> [Problem details]
Only an exact copy of the lines beginning at the one that contains "The width and" and ending at the last line of the records below counts as the answer.

[Items from a dataset]

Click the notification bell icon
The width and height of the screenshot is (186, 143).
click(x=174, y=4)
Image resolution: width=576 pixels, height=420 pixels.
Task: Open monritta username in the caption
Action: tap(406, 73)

> [Answer]
The width and height of the screenshot is (186, 143).
click(x=174, y=4)
Image resolution: width=576 pixels, height=420 pixels.
Task: Open monritta username in the caption
Action: tap(406, 73)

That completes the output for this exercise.